If you want to be boring about it, Healthline defines the “average” ball as two inches long, and states that any ball longer than that could be considered bigger than normal. As discussed, length really isn’t all that great of a measurement in this context, but that’s what the medical world often uses. There are some medical factors to keep in mind, too. While we don’t know why some people develop bigger balls than others during puberty, there’s cause for concern if you’re an adult, and you suddenly have bigger balls than you did before. In addition to hernias, swollen balls can be a sign of an infection or cyst, injury, torsion or testicular cancer. As always, if you’re seeing any changes like this to your balls, please see a doctor.
As for a sense of what defines healthy big balls, a visual is perhaps required. On the subreddit r/BigBallProblems, people who believe themselves to have big balls share nudes. The problem, however, is that there are no minimum requirements for posting. There are long balls, shapely balls, balls with flaccid dicks, balls with hard dicks. Most of them do indeed look “big,” but there’s no data to ascertain exactly why that’s the case. More than anything, r/BigBallProblems is a self-selecting group rather than an elite community of certified big-ball havers.

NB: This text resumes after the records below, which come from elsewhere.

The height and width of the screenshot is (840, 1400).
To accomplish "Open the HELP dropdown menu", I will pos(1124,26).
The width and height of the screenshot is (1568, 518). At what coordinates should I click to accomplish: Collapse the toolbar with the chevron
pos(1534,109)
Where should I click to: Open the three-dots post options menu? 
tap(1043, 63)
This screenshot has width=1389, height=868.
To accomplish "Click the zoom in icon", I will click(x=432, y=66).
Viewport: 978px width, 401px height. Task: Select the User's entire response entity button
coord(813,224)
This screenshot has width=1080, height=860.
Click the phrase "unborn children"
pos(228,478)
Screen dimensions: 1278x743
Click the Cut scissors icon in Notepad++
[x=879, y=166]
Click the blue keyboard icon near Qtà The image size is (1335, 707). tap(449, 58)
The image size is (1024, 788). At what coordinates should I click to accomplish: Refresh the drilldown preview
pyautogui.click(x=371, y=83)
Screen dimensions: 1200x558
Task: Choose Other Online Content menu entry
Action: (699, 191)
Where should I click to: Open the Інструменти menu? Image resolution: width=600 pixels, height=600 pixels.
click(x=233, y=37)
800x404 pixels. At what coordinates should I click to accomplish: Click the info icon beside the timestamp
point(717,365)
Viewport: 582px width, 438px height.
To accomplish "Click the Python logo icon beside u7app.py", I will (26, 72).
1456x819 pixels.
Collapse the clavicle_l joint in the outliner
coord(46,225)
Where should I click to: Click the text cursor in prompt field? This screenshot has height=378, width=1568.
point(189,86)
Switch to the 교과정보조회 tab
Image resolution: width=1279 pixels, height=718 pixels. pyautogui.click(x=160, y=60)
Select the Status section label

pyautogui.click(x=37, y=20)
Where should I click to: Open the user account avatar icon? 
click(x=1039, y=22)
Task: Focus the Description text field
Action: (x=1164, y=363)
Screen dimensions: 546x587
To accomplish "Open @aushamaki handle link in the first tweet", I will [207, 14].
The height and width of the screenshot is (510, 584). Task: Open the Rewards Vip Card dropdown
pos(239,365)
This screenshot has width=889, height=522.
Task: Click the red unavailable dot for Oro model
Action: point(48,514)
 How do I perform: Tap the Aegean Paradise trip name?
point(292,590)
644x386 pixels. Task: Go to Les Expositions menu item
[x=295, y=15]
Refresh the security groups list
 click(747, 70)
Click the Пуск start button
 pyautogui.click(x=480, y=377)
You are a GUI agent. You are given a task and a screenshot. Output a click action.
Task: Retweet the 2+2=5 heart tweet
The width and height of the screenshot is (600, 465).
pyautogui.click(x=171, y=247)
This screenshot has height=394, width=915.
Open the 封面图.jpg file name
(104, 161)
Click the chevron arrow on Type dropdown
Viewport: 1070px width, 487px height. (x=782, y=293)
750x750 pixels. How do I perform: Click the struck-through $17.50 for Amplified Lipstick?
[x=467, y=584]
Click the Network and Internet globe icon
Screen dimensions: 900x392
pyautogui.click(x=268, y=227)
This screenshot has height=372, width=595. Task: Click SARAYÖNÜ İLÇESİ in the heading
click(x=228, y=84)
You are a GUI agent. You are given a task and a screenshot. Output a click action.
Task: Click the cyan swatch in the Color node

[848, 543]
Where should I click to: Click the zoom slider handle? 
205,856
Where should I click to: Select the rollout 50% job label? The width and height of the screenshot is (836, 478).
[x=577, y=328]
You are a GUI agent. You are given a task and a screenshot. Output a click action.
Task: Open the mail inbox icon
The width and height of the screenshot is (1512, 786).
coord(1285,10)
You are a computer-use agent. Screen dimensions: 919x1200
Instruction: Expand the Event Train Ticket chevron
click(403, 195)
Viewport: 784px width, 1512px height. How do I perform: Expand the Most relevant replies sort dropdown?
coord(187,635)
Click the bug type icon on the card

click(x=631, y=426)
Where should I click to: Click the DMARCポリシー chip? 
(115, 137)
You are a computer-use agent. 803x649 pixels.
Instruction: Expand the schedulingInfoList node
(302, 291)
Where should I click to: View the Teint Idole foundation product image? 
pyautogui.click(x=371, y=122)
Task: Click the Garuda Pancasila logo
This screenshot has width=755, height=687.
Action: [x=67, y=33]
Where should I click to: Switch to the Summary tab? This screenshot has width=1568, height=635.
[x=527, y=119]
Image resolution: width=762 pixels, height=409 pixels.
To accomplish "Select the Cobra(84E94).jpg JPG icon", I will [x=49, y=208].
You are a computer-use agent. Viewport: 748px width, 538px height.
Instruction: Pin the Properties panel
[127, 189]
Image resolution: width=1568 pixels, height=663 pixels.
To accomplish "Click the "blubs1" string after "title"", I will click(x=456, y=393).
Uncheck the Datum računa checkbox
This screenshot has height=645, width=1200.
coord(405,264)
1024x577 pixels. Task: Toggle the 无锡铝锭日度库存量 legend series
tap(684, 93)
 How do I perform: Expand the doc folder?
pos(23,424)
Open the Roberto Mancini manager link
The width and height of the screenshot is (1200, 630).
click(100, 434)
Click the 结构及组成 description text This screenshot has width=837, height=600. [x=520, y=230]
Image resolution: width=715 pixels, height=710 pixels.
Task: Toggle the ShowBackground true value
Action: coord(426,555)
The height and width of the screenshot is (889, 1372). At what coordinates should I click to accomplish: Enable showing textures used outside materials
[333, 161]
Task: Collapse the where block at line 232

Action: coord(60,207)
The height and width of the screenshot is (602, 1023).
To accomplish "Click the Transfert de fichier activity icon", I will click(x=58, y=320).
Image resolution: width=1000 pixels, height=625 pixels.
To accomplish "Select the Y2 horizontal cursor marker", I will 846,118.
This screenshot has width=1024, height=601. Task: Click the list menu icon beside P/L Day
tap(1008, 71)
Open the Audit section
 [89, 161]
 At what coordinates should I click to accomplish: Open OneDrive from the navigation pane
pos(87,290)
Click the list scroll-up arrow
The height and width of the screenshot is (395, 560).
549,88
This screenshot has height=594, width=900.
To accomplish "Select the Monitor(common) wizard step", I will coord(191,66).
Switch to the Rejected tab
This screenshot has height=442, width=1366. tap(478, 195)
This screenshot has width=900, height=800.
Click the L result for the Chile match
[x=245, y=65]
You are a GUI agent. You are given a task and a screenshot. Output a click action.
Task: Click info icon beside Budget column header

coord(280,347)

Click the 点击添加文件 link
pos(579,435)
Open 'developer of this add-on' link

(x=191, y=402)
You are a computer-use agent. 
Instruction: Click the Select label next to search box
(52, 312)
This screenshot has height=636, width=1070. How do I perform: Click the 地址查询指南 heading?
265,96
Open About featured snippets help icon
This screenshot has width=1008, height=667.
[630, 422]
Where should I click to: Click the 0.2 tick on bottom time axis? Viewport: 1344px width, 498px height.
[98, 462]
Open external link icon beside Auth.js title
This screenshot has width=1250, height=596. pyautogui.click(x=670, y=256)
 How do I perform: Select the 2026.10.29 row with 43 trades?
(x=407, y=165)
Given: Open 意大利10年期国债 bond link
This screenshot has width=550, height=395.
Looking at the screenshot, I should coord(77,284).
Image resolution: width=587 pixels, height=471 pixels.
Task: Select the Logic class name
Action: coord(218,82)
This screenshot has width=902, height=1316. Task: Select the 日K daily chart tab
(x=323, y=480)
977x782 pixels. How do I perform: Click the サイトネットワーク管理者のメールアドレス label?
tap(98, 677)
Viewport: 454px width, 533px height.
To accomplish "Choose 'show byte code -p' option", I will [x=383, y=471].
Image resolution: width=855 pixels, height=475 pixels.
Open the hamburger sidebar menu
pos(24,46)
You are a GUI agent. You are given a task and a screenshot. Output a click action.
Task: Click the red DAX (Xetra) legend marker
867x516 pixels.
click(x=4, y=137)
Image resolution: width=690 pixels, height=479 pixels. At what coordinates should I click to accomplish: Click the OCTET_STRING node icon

Given all these mixed messages, I’m about ready to throw in the towel. Big balls are whatever you want them to be. Like big naturals, big balls are perhaps a state of mind above all else. And no, ball size ultimately doesn’t matter that much unless they’re an extreme outlier, much like dick size. So, instead of using hand size, fruits or sporting equipment as measurement devices, I’d like to offer some wisdom given to me by OnlyFans model Violet Valentine: “Ball size is only important to the extent that I can comfortably fit them in my mouth,” she says.
Maybe we can’t all fit baseballs or whole plums into our mouth — but isn’t it still fun to try?